高校卒業と同時に俳優を目指して養成所に入り舞台俳優としての道を歩み始めた26歳の時、突然虫プロダクションから突然「鉄腕アトムの声をやってほしい」とのオファーがきたそうだ。まだ駆け出しの舞台俳優の所になぜ?と思いつつプロダクションに行って、手塚先生から直々に指導を受けアトム誕生のシーンを吹き込んだ。しかし、これはテレビ局に売り込むためのパイロット版だった。テレビ局が決まったあと、正式にオーディションが開かれ誰がアトムの声をやるか決めることになったが、最終段階で手塚先生の「アトムの声はマリさんで行く」の一声で決まったとか。

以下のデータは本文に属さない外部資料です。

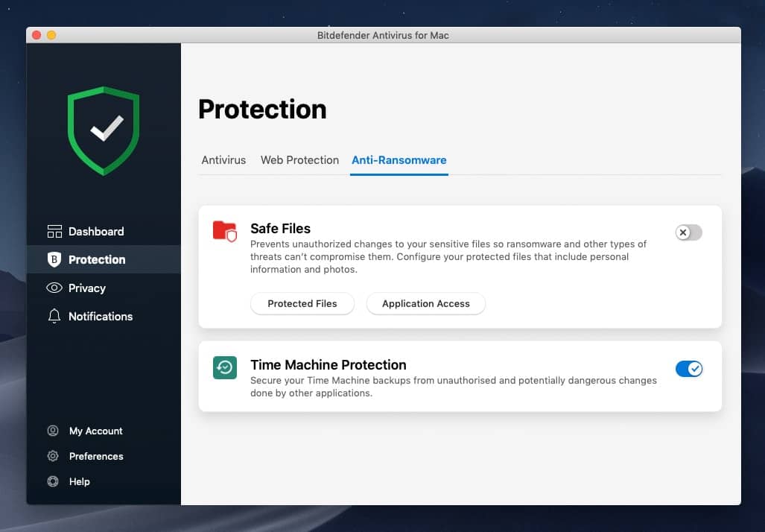Click the Bitdefender shield logo

tap(104, 131)
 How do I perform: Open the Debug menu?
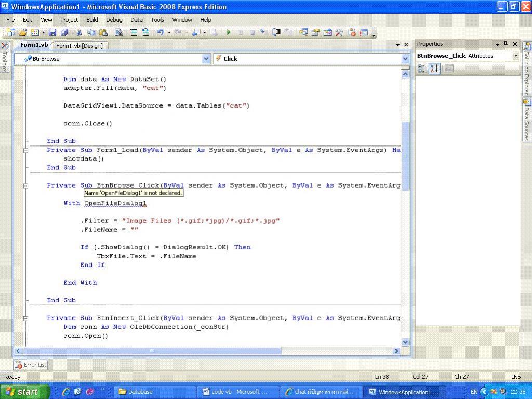click(114, 20)
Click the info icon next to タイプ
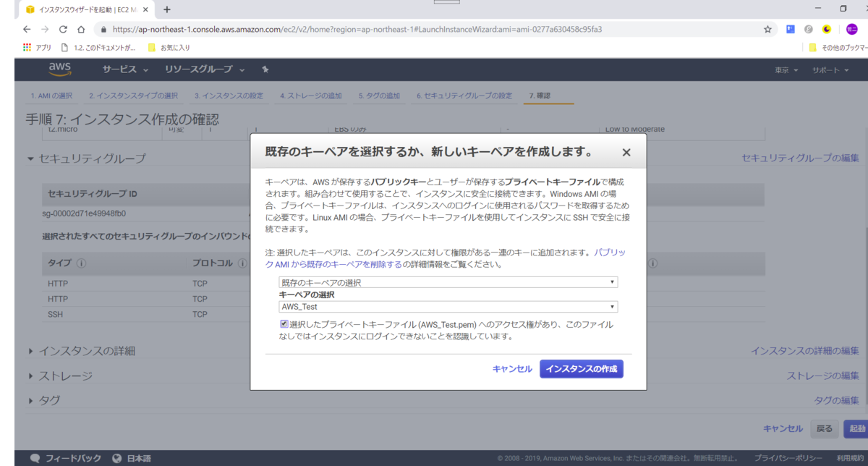The height and width of the screenshot is (466, 868). [81, 263]
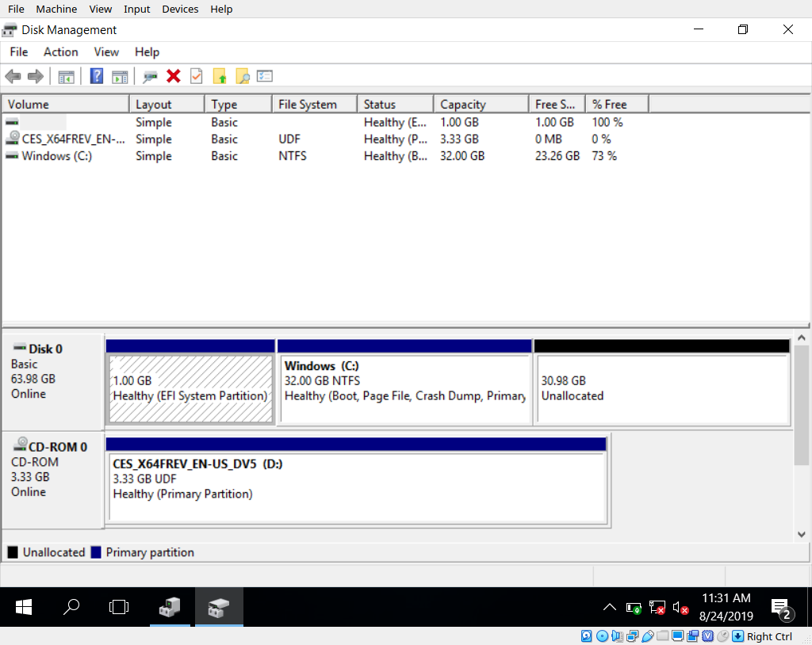
Task: Open Help via the blue question mark icon
Action: point(97,76)
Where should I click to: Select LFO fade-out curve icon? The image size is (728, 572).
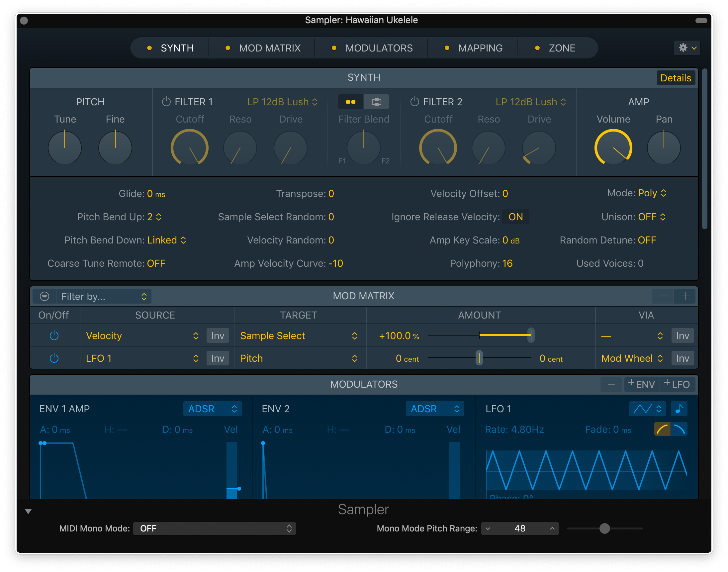tap(679, 429)
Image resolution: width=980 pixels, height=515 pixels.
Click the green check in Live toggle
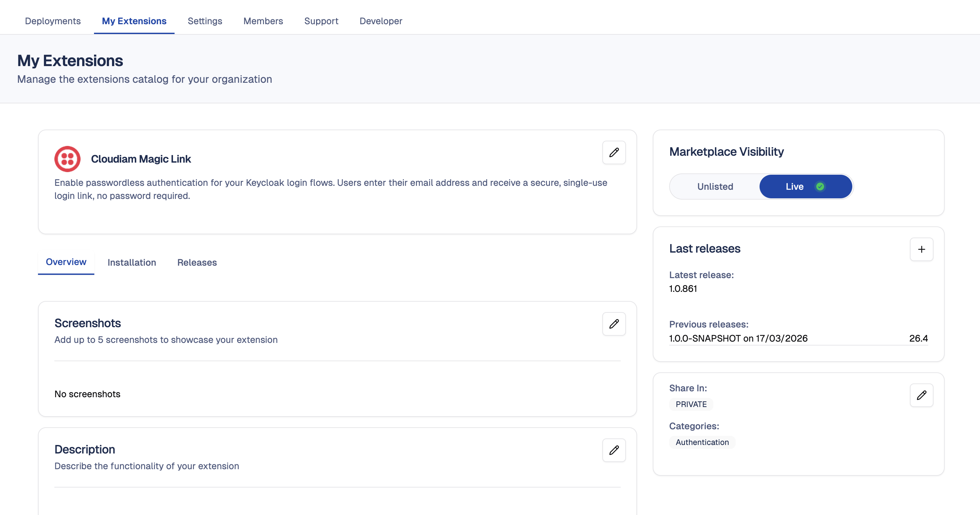tap(820, 187)
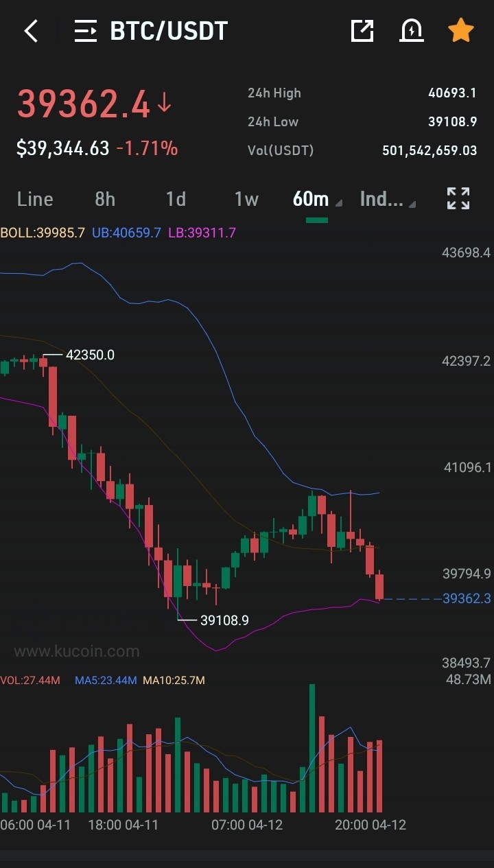Select the 1w interval
The height and width of the screenshot is (868, 494).
click(246, 199)
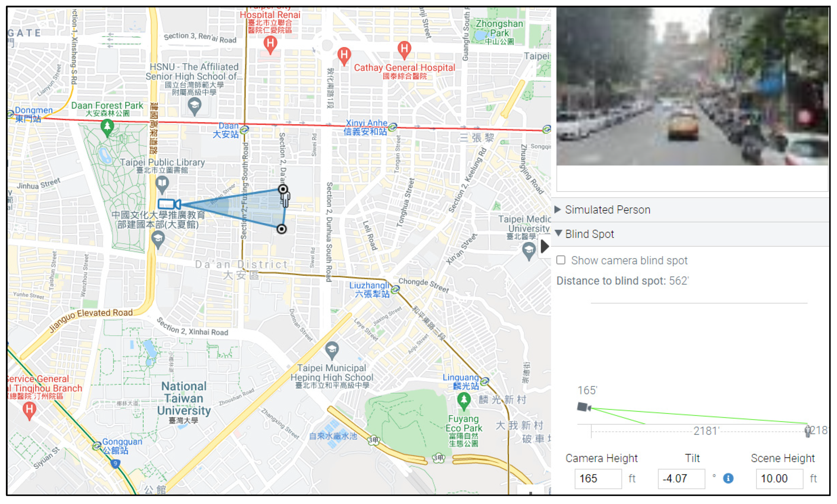Click camera icon in side-view diagram
The image size is (837, 504).
click(x=584, y=407)
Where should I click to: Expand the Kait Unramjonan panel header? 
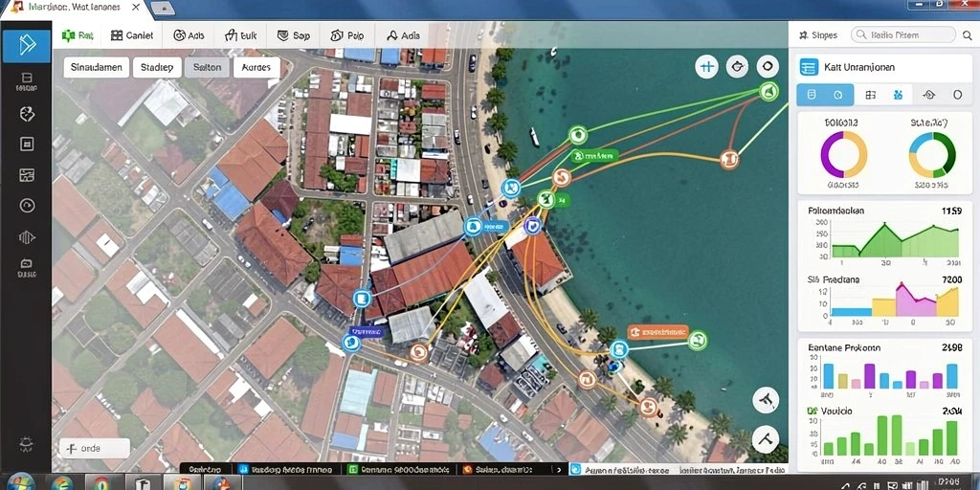(883, 67)
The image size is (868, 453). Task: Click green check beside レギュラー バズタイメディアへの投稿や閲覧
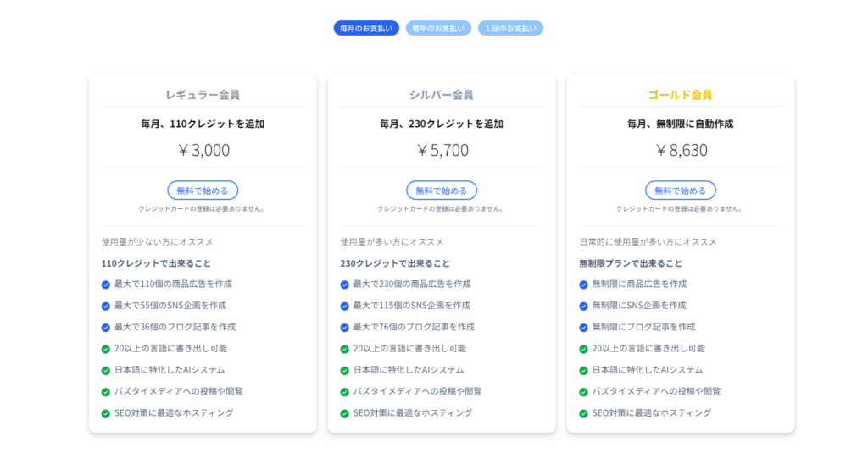point(106,392)
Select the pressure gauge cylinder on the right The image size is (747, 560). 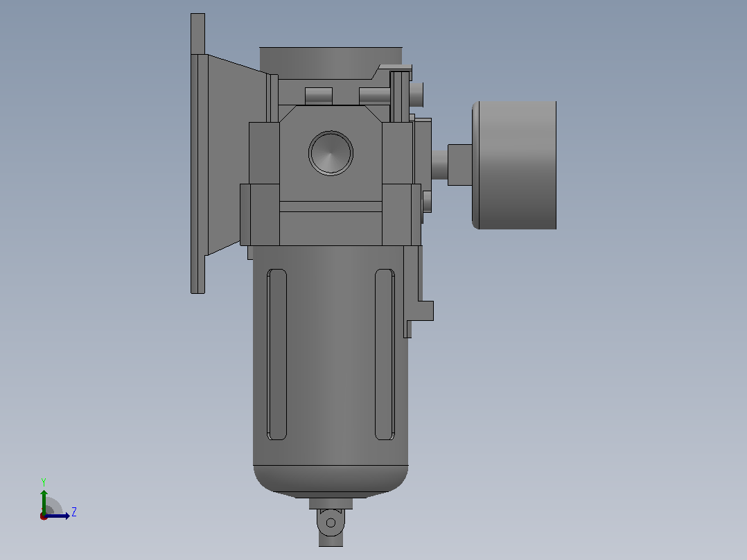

マリさんのお父さんは、地元浦和で劇団を作り、ある夏の夜地域の子供たちのために「ピノキオ」を上演することになった。団員は大人ばかりだったので、肝心のピノキオ役がいない。そこで中学1年生のマリさんに白羽の矢が立ち、ピノキオ役を演じた。その時劇団員だった人が虫プロダクションに勤め、手塚先生の側近になっていた。鉄腕アトムはピノキオがモデルと言われているそうだが、「アトムの声」を選ぶとき、その人が手塚先生にマリさんを推薦したとか。
36歳の時、両親を亡くし、しばらく仕事を減らして、その後復帰した時、思い通りの役につけず、心身ともにボロボロになった。その時、NHKのラジオ番組などで共演していた方から「浦和むかしむかしの会」に誘われ、生きる希望をもらったそうだ。お父さんと一緒に仕事をしていた縁で、マリさんをかわいがってくれていた方だとか。
現在76歳のマリサンは言う。「父が一生懸命働き、蒔いた種が巡り巡って私の所で開花しました。人は何かチャンスや成功を手にしたとき、つい自分の力だと思ってしまいます。しかし、人は一人では生きていけません。あらゆる縁の中で生かさせて頂いている。そのことを忘れず。生涯現役の人生を歩んでいきたいと思います」と。
マリさんは、謙虚にお父さんのお蔭と言われているが、ご本人も、与えられた役割を必至で努力しながら果たされたのだと思う。お父さんの縁を活かしながら、自分自身の力で、その縁を呼び寄せたと言う事だろう。